In-depth knowledge of the pathogen is not limited to its molecular biology but needs to encompass the existence of different strains, serogroups, and possible mutants. Where the selected immunogen is not conserved, the most common or the most relevant strains have to be selected. The route of infection also has to be taken into consideration: a virus that infects via the respiratory route might require different immunity and, therefore, different administration than a virus that infects via the gut, or by entering the bloodstream. Other important criteria to consider are the geographical target area, as well as the demographic of the most affected populations. Is a specific group (children, pregnant women, or older individuals) more severely affected than others? Is the vaccine designed for populations in developing countries, or in areas which lack refrigeration, or that are difficult to reach? The earlier these factors are taken into consideration, the higher the chances that an effective vaccine would reach the clinical stages of development.

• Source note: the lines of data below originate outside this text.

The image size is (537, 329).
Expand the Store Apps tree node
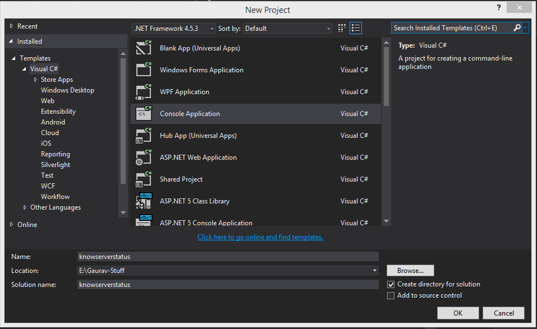tap(35, 80)
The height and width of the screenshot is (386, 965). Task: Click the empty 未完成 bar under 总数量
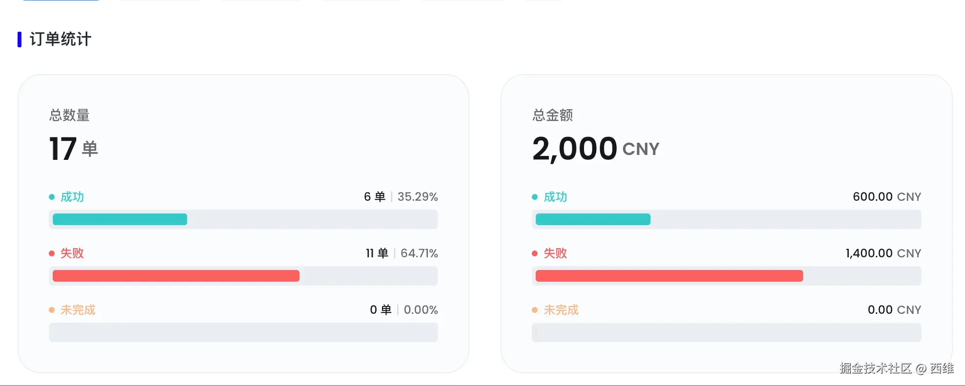pyautogui.click(x=243, y=332)
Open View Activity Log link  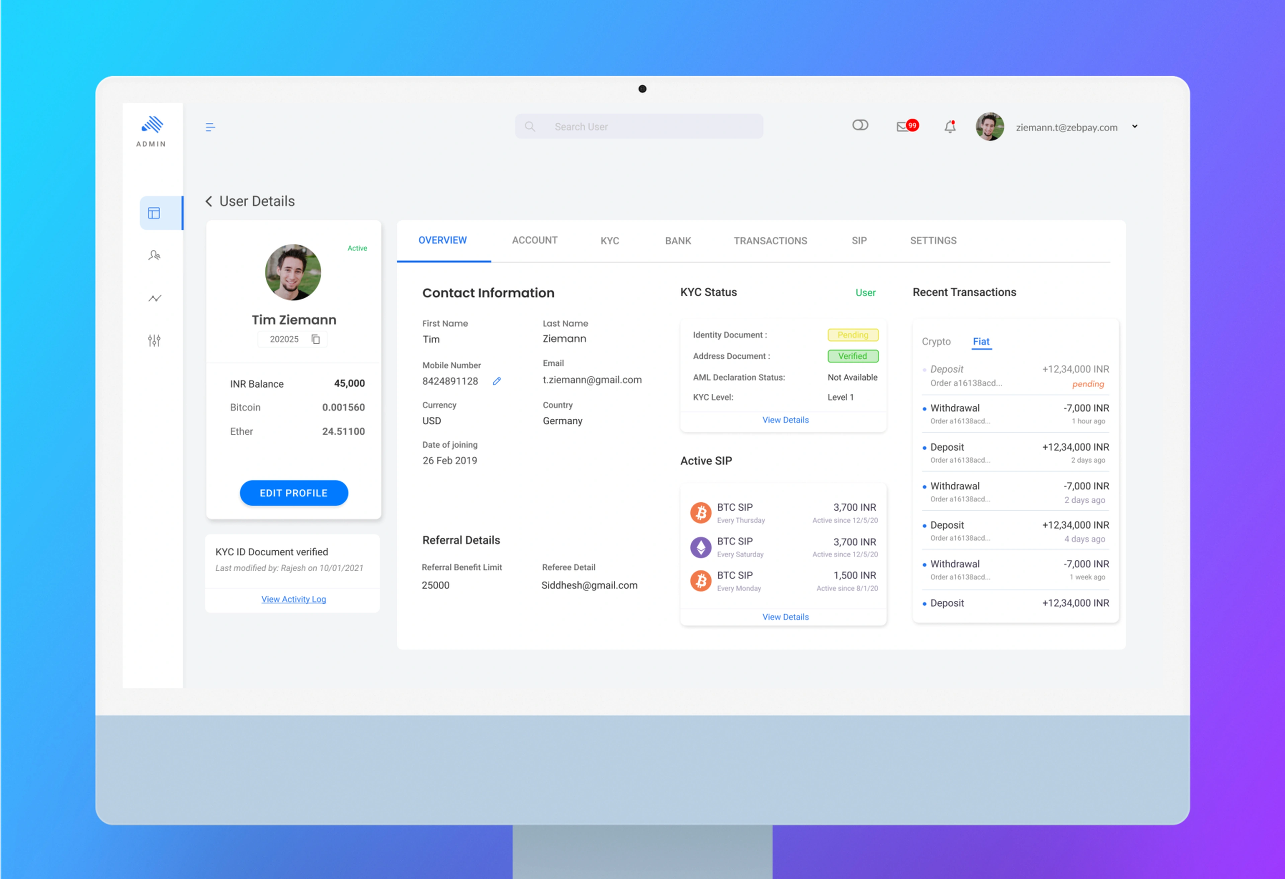(x=294, y=599)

Preparing for the unexpected

So far, it looks like a lot of work, but fairly straightforward: by thoroughly investigating pathogen, immunity, and epidemiology, and harnessing all the newly developed methodologies, it looks like there may be a solution for every pathogen out there. Unfortunately, this is hardly the case. The first obstacle is that viruses mutate, and some of them mutate too fast to keep up with. We have become quite good at making vaccines against flu, but these vaccines still need to be made once per year. A vaccine against HIV is still elusive, specifically because of the very high mutation rate that would render a vaccine completely obsolete in no time. There are also viruses that play havoc with our immune response, or that have evolved to use it to their advantage. Non-neutralising concentrations of antibodies have been shown to facilitate dengue virus access to the very cells that support its replication, exacerbating infection in individuals exposed to the virus for the second time. Our still limited knowledge of immunity and especially of immune regulatory mechanisms also precludes our ability to exactly predict vaccine effectiveness, particularly in understudied age groups, populations, or immune-compromised patients. Even with these limitations, however, the field has made huge progress, ensuring that effective and safe vaccines are available against an impressive number of almost forgotten horrible diseases. Also, many more candidates against new and emerging viruses are at various stages of clinical trials. In the next blogs, we will explore the steps that take vaccines from bench to humans, and we will dig deeper into the unsung heroes of vaccinations: adjuvants.